The Precise Synthesis of Ultradense Bottlebrush Polymers Unearths Unique Trends in Lyotropic Ordering
New bottlebrush polymers mimic tissue structure through dense, ordered assembly.
PIs and Institution
Timea Kolozsvary, Phillip Kohl, Tianyu Li, David Gillespie, Youli Li, Benjamin R. McDonald, Brown University
Achievement
Ultradense bottlebrush polymers (BBPs) with high grafting density were synthesized using novel macroinitiators. These BBPs exhibited long-range lyotropic ordering and formed hexagonal arrays, a behavior not observed in conventional BBPs. The synthesis was scalable, providing multigram quantities of these materials. The materials were characterized using light scattering techniques, revealing the impact of grafting density on macromolecular rigidity and concentration induced ordering. The study provided fundamental insights into the solution-phase behavior of BBPs, laying the foundation for biomimetic materials with advanced mechanical properties.
Importance of the Achievement
Biology creates exceptional materials from relatively ordinary molecules via precise organization across multiple length scales. This research is significant as it enables the synthesis of BBPs that mimic the assembly behavior of tropocollagen, a key biomacromolecule that underpins the multiscale structure and mechanics of tissues. Consequently, new avenues have been opened for designing synthetic materials that mimic the fibrillar structures in tissues such as cartilage and skin, features that endow them with their exceptional robustness. Specifically, the study highlighted the crucial role of structural density and entanglement in BBP assembly, providing essential insights for the design of fabrication processes of hierarchically structured biomimetic materials.

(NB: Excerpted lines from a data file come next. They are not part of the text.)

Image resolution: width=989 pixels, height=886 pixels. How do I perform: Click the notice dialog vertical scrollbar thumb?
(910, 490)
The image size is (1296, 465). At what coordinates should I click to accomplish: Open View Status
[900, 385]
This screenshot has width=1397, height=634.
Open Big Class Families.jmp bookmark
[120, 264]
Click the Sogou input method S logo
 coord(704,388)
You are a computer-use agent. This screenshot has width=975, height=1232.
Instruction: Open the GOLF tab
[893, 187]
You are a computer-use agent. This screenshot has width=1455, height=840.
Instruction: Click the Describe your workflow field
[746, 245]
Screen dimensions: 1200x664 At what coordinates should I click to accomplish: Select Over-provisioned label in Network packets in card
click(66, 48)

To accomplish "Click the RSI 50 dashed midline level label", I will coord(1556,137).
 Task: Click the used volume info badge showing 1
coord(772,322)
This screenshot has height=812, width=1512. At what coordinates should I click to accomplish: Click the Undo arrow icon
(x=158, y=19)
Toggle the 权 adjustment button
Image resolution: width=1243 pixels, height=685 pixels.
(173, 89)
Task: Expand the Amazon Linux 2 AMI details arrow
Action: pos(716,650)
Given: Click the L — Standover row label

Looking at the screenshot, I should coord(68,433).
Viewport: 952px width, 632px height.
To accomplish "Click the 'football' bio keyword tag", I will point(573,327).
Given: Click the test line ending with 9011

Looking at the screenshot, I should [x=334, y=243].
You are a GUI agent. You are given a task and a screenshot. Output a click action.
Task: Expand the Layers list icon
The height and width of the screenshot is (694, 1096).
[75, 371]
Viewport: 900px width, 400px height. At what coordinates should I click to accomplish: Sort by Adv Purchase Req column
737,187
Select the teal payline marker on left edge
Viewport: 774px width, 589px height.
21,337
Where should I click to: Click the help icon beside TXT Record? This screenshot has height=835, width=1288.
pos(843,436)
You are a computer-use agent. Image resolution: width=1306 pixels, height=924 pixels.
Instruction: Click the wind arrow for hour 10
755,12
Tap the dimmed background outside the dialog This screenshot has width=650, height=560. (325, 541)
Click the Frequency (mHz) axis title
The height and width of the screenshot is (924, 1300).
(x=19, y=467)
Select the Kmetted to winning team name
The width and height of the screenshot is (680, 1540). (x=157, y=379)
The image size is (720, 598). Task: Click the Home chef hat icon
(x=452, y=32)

Synergies with BioPACIFIC MIP
BioPACIFIC MIP enabled this study by providing access to its SAXS facility as well as the expertise of its project scientists Phillip Kohl and Youli Li. SAXS was used to characterize the solution-phase behavior of the ultradense bottlebrush polymers (BBPs) and confirm their long-range lyotropic ordering, with the project scientists’ expertise aiding in the data analysis.